(Beginning of EXERCISE MATERIALS)
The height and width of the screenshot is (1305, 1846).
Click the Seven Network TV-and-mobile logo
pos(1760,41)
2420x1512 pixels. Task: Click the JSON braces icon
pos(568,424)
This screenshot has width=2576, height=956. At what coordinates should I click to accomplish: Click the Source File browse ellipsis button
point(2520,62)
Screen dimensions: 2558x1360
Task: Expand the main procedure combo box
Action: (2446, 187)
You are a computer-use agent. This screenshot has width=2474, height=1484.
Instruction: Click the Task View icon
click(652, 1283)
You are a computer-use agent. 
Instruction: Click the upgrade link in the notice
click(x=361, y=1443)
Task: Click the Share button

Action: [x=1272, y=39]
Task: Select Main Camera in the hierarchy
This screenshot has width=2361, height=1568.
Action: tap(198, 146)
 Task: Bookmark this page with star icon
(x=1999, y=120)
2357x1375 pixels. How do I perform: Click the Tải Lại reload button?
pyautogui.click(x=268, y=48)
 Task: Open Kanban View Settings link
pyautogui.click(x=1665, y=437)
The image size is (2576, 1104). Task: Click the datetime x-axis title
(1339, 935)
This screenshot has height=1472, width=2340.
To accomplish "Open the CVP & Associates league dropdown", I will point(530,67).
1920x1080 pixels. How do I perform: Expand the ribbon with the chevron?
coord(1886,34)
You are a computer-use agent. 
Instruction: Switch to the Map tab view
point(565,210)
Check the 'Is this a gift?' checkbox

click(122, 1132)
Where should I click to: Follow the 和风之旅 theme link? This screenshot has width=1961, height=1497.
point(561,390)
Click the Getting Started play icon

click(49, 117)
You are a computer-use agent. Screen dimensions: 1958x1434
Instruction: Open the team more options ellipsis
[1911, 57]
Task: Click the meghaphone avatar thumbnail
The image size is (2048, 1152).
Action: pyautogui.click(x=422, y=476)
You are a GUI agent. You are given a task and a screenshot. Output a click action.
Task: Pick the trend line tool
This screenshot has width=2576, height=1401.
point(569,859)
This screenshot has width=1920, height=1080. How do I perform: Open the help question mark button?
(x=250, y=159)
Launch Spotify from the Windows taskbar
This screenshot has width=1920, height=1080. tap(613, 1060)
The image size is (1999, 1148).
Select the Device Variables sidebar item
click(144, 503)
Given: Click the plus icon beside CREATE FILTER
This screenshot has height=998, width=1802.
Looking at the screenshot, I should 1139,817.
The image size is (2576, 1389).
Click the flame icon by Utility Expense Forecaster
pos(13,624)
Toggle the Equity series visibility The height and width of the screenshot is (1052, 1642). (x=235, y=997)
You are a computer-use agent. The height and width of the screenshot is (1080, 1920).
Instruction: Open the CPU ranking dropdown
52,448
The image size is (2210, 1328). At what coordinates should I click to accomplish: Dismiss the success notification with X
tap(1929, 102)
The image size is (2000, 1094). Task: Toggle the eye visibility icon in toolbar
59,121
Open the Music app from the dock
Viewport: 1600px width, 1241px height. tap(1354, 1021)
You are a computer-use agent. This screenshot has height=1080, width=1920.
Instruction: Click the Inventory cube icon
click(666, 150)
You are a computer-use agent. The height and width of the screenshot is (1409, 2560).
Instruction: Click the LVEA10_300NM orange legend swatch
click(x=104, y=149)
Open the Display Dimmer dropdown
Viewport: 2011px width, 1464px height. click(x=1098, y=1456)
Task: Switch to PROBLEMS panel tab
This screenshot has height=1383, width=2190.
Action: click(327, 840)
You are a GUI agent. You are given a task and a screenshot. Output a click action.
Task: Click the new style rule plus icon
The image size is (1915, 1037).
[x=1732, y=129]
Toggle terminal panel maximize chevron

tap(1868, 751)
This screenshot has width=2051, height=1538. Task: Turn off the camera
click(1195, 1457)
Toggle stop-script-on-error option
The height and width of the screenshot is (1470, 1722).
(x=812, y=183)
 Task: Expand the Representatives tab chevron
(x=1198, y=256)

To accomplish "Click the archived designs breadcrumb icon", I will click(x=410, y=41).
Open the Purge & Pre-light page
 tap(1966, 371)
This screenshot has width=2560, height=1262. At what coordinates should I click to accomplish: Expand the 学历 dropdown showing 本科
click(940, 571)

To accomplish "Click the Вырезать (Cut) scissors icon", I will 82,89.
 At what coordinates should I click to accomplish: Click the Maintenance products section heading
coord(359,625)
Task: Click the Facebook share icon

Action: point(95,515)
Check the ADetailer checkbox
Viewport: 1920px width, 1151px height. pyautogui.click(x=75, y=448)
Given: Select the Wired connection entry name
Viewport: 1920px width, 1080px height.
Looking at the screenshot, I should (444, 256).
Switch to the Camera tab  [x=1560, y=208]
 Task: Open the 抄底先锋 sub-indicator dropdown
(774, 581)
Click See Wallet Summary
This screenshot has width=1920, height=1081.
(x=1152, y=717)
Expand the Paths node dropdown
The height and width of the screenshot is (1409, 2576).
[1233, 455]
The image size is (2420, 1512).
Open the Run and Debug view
(End of EXERCISE MATERIALS)
Starting with the line above that holds "Where should I" and stopping with the line that holds "is (1409, 2560).", reproduce each line exactly, omitting all other lines.

[SOLUTION]
Where should I click to: Follow the 和风之旅 theme link? This screenshot has width=1961, height=1497.
point(561,390)
Click the Getting Started play icon

click(49, 117)
You are a computer-use agent. Screen dimensions: 1958x1434
Instruction: Open the team more options ellipsis
[1911, 57]
Task: Click the meghaphone avatar thumbnail
The image size is (2048, 1152).
Action: pyautogui.click(x=422, y=476)
You are a GUI agent. You are given a task and a screenshot. Output a click action.
Task: Pick the trend line tool
This screenshot has width=2576, height=1401.
point(569,859)
This screenshot has width=1920, height=1080. How do I perform: Open the help question mark button?
(x=250, y=159)
Launch Spotify from the Windows taskbar
This screenshot has width=1920, height=1080. tap(613, 1060)
The image size is (1999, 1148).
Select the Device Variables sidebar item
click(144, 503)
Given: Click the plus icon beside CREATE FILTER
This screenshot has height=998, width=1802.
Looking at the screenshot, I should 1139,817.
The image size is (2576, 1389).
Click the flame icon by Utility Expense Forecaster
pos(13,624)
Toggle the Equity series visibility The height and width of the screenshot is (1052, 1642). (x=235, y=997)
You are a computer-use agent. The height and width of the screenshot is (1080, 1920).
Instruction: Open the CPU ranking dropdown
52,448
The image size is (2210, 1328). At what coordinates should I click to accomplish: Dismiss the success notification with X
tap(1929, 102)
The image size is (2000, 1094). Task: Toggle the eye visibility icon in toolbar
59,121
Open the Music app from the dock
Viewport: 1600px width, 1241px height. tap(1354, 1021)
You are a computer-use agent. This screenshot has height=1080, width=1920.
Instruction: Click the Inventory cube icon
click(666, 150)
You are a computer-use agent. The height and width of the screenshot is (1409, 2560).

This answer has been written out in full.